Among the entries below, please repeat exactly and only the lines from the line containing "The image size is (743, 346)." to the line containing "Task: Collapse the 代理列表 card with minus icon", both lines included.

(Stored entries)

= = =

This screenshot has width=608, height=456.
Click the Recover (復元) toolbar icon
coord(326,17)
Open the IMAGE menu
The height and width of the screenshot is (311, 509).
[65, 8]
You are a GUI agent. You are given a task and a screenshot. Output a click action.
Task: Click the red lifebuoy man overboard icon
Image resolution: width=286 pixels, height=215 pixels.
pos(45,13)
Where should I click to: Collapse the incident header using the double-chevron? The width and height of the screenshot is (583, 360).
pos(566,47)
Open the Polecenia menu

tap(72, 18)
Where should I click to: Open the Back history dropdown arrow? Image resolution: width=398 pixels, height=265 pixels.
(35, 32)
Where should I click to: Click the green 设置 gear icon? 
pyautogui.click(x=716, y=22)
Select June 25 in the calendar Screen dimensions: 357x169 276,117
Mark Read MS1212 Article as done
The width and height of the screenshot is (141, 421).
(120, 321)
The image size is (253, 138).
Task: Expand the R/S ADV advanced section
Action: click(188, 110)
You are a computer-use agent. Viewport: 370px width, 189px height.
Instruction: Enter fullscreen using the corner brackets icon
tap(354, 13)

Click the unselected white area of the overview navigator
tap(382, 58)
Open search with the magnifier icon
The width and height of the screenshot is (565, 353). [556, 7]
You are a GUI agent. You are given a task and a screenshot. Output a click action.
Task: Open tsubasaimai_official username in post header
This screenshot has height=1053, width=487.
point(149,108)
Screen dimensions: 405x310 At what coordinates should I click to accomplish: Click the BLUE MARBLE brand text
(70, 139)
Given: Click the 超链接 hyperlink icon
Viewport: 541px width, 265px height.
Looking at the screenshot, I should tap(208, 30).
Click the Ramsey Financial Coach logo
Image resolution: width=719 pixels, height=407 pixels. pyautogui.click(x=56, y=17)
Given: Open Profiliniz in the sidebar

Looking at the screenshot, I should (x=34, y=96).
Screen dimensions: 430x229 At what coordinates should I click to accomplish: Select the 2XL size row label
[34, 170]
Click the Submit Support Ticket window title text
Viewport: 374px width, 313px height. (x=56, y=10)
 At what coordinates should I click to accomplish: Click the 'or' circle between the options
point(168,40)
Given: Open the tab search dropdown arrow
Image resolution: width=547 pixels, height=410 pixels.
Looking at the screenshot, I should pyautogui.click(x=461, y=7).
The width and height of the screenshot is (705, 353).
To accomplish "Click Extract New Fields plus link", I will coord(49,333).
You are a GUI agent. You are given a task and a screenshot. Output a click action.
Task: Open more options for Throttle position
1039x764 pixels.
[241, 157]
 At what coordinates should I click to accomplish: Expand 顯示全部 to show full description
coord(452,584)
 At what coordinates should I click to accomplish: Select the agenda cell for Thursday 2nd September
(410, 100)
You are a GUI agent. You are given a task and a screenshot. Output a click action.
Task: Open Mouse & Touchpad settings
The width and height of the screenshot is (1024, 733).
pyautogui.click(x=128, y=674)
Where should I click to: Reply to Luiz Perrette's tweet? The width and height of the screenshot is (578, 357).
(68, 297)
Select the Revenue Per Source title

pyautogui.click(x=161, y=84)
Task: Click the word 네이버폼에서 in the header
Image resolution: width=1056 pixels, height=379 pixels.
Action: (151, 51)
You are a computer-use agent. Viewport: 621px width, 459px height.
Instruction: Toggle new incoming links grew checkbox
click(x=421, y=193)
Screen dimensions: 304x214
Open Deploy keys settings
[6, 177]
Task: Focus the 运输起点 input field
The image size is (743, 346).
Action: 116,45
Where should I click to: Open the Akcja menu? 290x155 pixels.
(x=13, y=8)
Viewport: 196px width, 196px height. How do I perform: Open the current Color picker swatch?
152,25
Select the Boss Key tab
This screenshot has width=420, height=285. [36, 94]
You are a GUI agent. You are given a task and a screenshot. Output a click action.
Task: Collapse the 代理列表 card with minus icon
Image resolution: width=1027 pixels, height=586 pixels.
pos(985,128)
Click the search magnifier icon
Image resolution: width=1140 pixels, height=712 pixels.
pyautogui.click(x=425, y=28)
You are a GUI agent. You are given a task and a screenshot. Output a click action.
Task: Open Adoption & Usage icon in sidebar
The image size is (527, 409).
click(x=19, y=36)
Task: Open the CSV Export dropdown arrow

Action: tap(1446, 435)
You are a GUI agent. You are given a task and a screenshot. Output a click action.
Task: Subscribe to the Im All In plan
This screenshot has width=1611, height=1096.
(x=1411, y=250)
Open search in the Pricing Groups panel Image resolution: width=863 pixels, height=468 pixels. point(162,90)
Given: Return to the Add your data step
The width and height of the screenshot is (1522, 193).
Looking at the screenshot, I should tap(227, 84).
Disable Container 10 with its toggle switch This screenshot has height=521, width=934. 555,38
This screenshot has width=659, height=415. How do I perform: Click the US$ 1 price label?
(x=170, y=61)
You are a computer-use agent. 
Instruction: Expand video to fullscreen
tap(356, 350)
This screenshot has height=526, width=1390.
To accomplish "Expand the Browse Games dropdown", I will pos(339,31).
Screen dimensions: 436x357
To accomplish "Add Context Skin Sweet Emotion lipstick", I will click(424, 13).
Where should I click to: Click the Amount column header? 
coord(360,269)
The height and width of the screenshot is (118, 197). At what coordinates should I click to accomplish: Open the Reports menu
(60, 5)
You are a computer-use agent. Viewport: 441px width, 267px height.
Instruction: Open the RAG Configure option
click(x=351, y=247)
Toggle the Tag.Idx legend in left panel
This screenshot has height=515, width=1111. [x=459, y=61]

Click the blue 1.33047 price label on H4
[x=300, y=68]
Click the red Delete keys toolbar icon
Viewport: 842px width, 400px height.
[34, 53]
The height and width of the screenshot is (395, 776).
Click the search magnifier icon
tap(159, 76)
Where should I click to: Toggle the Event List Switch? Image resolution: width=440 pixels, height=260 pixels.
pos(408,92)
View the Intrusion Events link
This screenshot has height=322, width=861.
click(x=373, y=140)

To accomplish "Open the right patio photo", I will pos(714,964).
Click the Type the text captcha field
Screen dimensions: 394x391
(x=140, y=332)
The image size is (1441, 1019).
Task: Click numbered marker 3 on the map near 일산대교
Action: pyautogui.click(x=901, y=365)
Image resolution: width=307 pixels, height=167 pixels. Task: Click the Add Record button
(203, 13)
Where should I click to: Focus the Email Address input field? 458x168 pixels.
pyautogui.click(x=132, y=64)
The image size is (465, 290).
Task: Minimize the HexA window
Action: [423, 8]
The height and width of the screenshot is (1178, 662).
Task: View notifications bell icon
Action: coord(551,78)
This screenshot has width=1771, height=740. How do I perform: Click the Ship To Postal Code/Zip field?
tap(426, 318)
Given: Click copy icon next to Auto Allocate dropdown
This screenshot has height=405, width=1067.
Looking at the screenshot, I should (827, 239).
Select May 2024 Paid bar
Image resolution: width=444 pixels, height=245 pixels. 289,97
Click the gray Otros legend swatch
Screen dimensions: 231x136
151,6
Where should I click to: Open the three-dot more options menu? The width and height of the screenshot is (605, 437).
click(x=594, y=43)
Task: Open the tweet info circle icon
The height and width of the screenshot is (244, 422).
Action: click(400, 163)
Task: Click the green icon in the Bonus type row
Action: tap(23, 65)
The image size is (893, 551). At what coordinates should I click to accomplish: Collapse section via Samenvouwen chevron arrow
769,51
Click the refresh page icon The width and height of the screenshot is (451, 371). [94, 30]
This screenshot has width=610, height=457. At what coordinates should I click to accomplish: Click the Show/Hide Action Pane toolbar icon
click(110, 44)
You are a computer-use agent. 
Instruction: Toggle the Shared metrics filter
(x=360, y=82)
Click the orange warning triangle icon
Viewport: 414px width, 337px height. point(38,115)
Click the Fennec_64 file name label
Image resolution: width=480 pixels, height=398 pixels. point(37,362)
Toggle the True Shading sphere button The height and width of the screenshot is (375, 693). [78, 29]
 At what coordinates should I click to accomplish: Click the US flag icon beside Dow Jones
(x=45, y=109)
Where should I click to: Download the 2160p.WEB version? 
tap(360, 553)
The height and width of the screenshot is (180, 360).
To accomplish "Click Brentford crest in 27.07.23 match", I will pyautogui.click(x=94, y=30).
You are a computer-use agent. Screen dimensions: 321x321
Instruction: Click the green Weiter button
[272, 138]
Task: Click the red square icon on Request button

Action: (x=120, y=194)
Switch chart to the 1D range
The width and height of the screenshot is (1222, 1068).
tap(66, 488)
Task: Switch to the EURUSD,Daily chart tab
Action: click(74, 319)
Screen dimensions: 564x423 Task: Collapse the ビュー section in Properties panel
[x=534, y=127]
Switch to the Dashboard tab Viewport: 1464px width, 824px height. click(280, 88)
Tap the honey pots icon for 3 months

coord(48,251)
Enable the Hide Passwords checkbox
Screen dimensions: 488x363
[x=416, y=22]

= = =

_Solution to this task_:
The image size is (743, 346).
Action: 116,45
Where should I click to: Open the Akcja menu? 290x155 pixels.
(x=13, y=8)
Viewport: 196px width, 196px height. How do I perform: Open the current Color picker swatch?
152,25
Select the Boss Key tab
This screenshot has width=420, height=285. [36, 94]
You are a GUI agent. You are given a task and a screenshot. Output a click action.
Task: Collapse the 代理列表 card with minus icon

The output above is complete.